The fights in Georgia and North Carolina are the newest fronts in a widening battle over LGBT rights, pitting conservative lawmakers against advocates and the federal government in the wake of a 2015 U.S. Supreme Court ruling that said same-sex marriage was legal. South Dakota Gov. Dennis Daugaard vetoed a restrictive bathroom bill earlier this month.
The North Carolina lawsuit, filed in federal court on behalf of three transgender people, accuses McCrory of sex discrimination, saying the law violated constitutional freedoms of equal protection and due process — and a federal law against discrimination in educational institutions.
"We are only searching for a safe space in this world, and our home in North Carolina should be one of them," said one of the plaintiffs, Joaquin Carcano, 27, who works as an HIV project manager at the University of North Carolina at Chapel Hill.
Since McCrory's signing of the law, a wide array of corporations have stated their opposition to it, including many of the state's biggest employers. The NCAA said it would monitor the case in deciding where to hold future basketball tournament games. And the NBA suggested that the new law could impact its decision to hold the All-Star Game in Charlotte next year.

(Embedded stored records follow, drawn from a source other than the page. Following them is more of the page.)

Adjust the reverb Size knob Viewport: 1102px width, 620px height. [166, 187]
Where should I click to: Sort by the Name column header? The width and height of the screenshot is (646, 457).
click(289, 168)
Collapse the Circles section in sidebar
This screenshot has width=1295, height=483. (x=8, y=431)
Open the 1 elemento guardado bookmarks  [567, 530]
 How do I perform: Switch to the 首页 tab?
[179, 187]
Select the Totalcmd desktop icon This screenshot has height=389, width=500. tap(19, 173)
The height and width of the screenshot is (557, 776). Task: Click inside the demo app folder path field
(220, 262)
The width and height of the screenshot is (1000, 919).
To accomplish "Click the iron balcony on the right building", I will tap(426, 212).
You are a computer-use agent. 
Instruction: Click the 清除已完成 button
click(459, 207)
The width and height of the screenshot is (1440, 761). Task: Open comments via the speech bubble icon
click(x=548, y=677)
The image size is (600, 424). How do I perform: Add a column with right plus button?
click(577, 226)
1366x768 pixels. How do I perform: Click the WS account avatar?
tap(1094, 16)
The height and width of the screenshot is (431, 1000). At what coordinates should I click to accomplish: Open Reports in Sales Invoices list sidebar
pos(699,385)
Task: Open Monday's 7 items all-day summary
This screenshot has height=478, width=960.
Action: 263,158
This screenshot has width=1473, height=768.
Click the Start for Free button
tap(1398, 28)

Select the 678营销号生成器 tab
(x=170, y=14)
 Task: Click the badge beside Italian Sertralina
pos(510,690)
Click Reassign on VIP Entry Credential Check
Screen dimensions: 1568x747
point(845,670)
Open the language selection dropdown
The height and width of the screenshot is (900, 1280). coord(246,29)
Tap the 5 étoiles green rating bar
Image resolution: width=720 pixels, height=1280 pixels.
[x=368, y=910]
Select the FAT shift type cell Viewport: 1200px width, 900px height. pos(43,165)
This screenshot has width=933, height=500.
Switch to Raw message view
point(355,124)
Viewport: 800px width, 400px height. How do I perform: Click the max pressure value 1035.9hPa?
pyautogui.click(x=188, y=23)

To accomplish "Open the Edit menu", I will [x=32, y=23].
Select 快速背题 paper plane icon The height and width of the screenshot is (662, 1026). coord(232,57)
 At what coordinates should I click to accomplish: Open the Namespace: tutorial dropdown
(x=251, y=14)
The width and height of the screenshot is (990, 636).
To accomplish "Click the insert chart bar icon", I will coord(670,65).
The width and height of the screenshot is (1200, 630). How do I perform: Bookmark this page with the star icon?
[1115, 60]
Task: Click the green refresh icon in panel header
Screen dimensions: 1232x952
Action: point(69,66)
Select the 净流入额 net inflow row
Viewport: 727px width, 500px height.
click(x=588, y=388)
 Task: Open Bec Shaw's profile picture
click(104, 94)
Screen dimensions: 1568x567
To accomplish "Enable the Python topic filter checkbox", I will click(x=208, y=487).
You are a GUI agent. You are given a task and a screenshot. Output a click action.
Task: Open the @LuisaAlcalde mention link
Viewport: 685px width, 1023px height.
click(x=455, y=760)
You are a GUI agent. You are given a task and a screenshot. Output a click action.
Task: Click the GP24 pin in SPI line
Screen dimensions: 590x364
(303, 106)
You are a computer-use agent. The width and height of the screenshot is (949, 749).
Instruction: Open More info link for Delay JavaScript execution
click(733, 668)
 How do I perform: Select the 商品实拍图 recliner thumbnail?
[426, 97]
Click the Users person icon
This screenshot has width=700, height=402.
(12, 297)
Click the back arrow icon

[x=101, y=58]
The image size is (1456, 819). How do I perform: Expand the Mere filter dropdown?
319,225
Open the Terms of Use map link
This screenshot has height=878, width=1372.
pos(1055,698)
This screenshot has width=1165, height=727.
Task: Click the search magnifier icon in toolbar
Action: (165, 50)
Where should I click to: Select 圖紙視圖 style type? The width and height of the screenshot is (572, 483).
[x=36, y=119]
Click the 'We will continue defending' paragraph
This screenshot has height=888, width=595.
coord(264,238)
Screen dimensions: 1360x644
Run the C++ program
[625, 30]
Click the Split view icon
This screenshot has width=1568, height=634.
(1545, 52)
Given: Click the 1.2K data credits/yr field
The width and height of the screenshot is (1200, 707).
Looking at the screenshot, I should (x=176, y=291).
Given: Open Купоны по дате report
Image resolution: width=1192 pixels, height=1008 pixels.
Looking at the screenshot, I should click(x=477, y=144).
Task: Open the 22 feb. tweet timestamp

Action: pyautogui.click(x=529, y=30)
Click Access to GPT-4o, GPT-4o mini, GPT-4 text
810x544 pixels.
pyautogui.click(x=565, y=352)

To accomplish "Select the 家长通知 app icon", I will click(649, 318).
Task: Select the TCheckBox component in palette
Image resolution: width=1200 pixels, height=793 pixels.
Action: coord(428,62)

Chris Sgro, executive director of Equality NC, one of the organizations that filed in the lawsuit, said Deal's veto of a less sweeping measure in Georgia, which is considered a more conservative state, showed how ill-considered North Carolina's law was. He said he hoped that lawmakers would decide to repeal the law later this spring.
"They made a really huge mistake here and they are going to have to fix it," Sgro said.